Приговор мамы был суров: уборка в детской, одна неделя без мультиков, две недели без конфет и конфискация Гоши и Кеши. Кот был приговорён к изгнанию на дачу. Правда, заочно, так как его попросту не нашли. Через полчаса дело Веника было пересмотрено, он был признан жертвой, а не соучастником, и поэтому реабилитирован. Реабилитацию насыпали ему в тарелку, и кот, материализовавшись невесть откуда, смачно её уплетал. Рухнувшая на него любовь, ласка и забота не просто восстановили нервные клетки маминого любимца – их стало больше, чем было.

– Замучили бедное животное! Бедненький… Надо быть добрым! – требовательно крикнула мама из кухни, насыпая новую порцию кошачьего корма.

Гучку оставалось надеяться на амнистию. «Без мультиков неделю прожить можно, игрушками буду играться», думал он, убирая в детской. Был у него и двухнедельный запас конфет, разделенный на три части и спрятанный, на всякий случай, в трех разных местах. Поэтому перспектива остаться без сладкого его не пугала. Но, как играться без Гоши и Кеши, он придумать не мог. Наказание было страшным и нелогичным.

– Мама, а почему нельзя играться с Гошей и Кешей?
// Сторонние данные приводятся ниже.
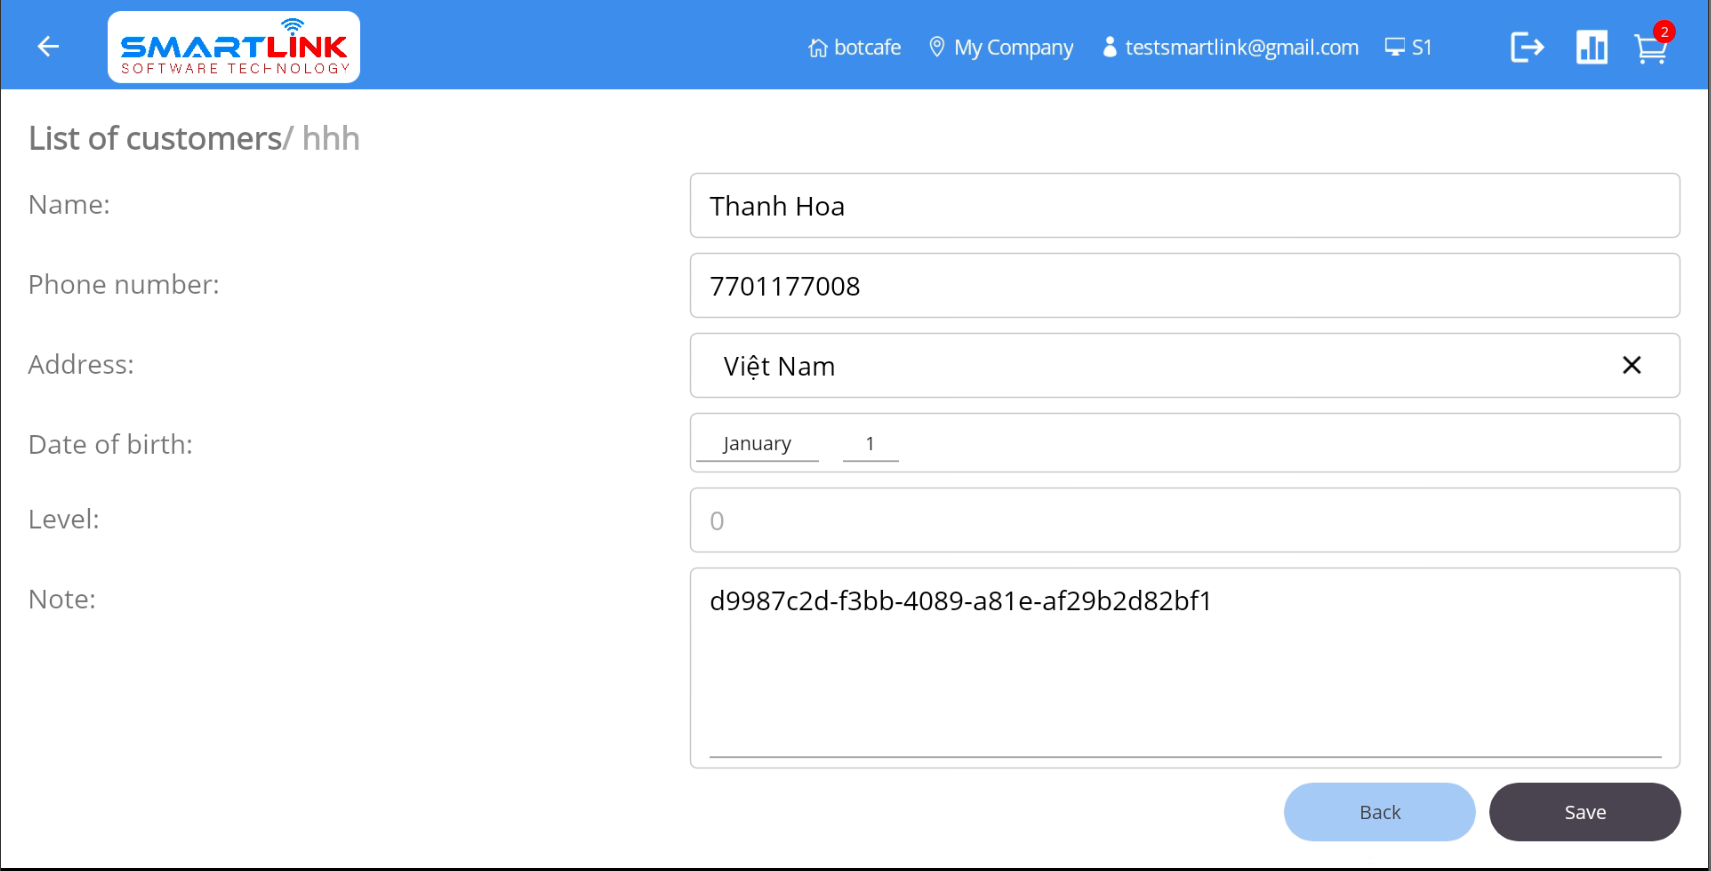Screen dimensions: 1711x871
Task: Click the Name field containing Thanh Hoa
Action: point(1184,206)
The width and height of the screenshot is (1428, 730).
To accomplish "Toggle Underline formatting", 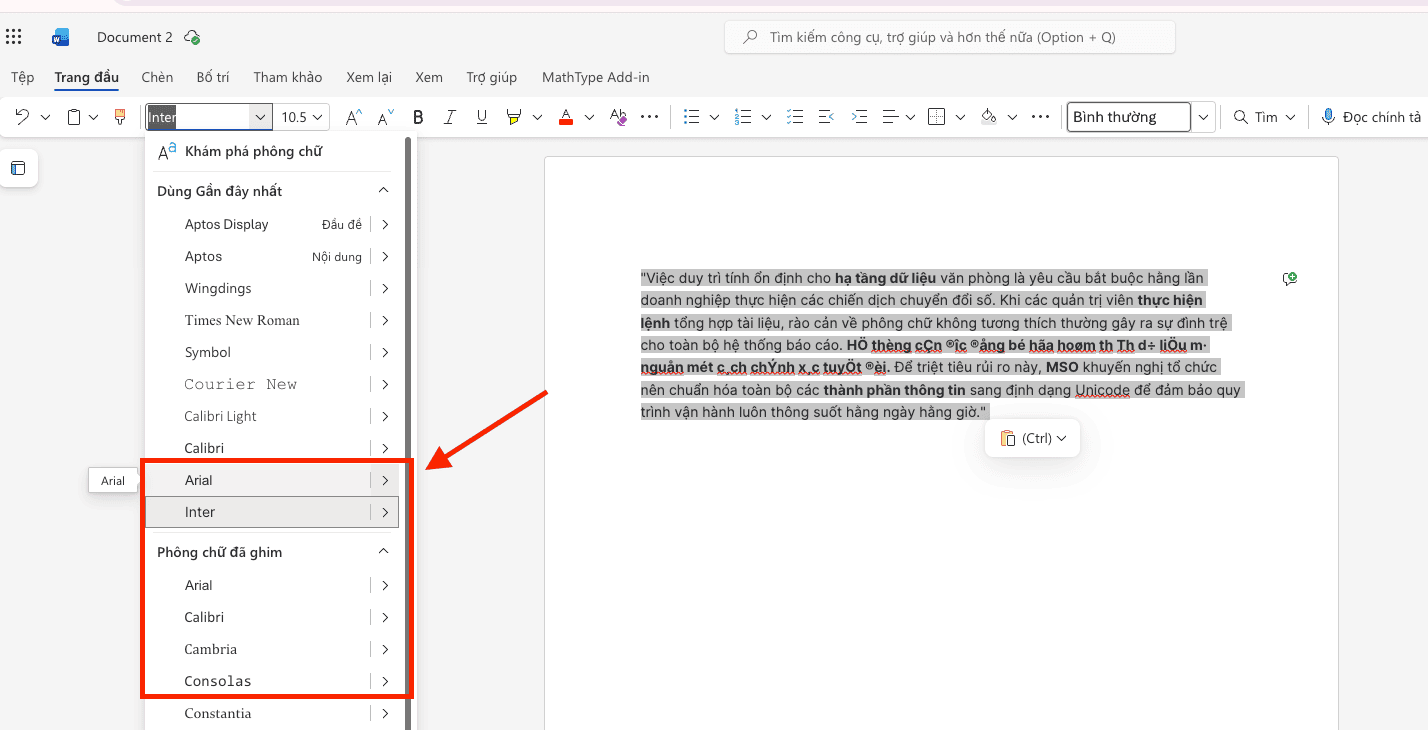I will pyautogui.click(x=481, y=116).
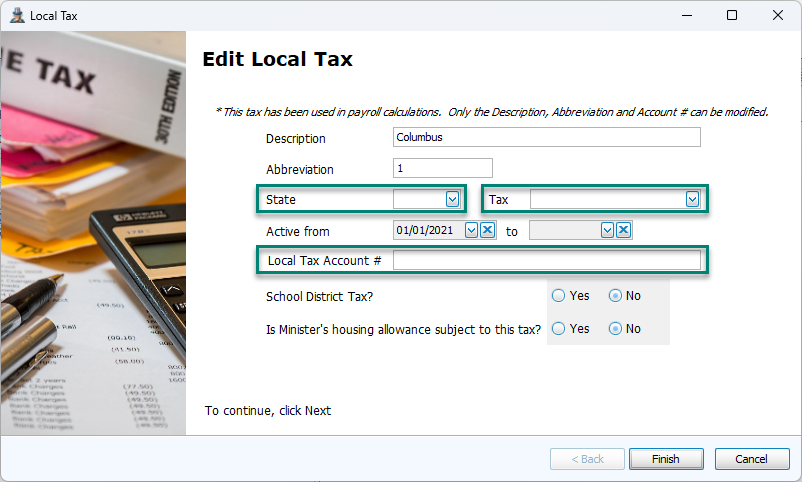Screen dimensions: 802x482
Task: Click the Finish button
Action: point(666,459)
Они, ведь, просто спали в детской и ничего не трогали в гостиной, – попытался восстановить справедливость Гучок.

– Потому что тебе слишком уж весело с ними, – категорично ответила мама. – Ничего не случится, если я пару недель от них отдохну. Порядка в доме будет больше!

Сбитый с толку логикой такого решения, Гучок поплелся дальше восстанавливать мамин порядок. Через некоторое время в детскую заглянула мама.

– Вот теперь тебя люблю я, – удовлетворенно сказала она, оглядев комнату. – А сейчас иди чистить зубы и спать.

«Почему она любит меня только иногда, когда я сделаю то, что ей нравится или то, что она сказала сделать?», недоумевал Гучок. «А я люблю маму всегда. Даже, когда она меня не любит».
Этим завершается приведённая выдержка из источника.